> Input
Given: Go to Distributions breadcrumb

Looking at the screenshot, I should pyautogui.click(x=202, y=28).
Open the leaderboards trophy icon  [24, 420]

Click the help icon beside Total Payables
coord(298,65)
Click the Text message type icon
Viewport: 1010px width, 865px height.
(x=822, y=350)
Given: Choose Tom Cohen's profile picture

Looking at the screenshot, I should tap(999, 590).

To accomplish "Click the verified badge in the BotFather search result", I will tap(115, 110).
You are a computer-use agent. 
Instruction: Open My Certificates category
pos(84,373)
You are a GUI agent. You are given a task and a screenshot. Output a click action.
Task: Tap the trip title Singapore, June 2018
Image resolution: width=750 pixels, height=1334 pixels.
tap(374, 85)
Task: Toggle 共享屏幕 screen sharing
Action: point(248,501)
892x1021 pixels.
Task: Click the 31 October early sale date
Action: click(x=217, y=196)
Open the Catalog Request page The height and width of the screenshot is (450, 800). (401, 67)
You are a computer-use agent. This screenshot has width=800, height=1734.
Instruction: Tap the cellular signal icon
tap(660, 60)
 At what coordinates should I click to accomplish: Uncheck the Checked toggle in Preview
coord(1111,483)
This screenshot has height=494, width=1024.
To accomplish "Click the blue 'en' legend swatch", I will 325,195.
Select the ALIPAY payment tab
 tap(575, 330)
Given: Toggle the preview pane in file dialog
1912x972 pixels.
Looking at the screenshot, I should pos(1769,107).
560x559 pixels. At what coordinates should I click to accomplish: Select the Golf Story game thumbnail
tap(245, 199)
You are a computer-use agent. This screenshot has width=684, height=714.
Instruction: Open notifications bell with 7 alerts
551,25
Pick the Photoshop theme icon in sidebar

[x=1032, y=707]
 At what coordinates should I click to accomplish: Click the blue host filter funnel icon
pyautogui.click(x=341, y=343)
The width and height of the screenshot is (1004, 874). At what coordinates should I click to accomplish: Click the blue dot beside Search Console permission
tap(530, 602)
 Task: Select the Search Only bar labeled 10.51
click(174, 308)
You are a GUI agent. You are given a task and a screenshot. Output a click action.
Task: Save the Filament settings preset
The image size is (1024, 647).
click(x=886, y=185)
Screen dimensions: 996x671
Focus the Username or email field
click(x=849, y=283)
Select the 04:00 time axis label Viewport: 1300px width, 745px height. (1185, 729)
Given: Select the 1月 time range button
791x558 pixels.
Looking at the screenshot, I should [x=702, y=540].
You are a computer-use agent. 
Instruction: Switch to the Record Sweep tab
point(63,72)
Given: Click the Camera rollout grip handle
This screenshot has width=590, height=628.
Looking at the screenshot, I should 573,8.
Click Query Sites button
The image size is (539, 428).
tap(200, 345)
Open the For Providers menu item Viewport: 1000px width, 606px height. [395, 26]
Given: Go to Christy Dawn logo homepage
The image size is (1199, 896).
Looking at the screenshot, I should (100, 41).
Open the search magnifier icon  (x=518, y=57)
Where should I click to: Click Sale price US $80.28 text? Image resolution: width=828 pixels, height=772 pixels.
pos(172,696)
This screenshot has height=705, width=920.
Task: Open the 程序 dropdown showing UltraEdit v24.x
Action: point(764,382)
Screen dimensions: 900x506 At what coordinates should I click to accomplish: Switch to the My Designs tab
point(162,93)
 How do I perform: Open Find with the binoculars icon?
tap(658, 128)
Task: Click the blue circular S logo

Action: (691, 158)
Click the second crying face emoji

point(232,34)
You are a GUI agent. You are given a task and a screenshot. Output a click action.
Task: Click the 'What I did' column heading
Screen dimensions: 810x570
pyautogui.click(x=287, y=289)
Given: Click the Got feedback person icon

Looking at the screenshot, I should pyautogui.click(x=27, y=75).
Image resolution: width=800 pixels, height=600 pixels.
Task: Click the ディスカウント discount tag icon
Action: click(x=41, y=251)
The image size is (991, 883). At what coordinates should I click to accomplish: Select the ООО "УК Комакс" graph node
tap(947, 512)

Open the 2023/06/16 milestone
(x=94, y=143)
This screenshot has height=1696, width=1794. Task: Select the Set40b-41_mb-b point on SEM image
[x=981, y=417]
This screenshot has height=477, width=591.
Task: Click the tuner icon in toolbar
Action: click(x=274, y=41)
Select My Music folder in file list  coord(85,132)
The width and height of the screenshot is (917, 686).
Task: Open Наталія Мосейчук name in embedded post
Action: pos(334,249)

> Description of the task
What lines of the listing above hold "button"? Copy all of them.

> Task answer
Given: Select the 1月 time range button
Click Query Sites button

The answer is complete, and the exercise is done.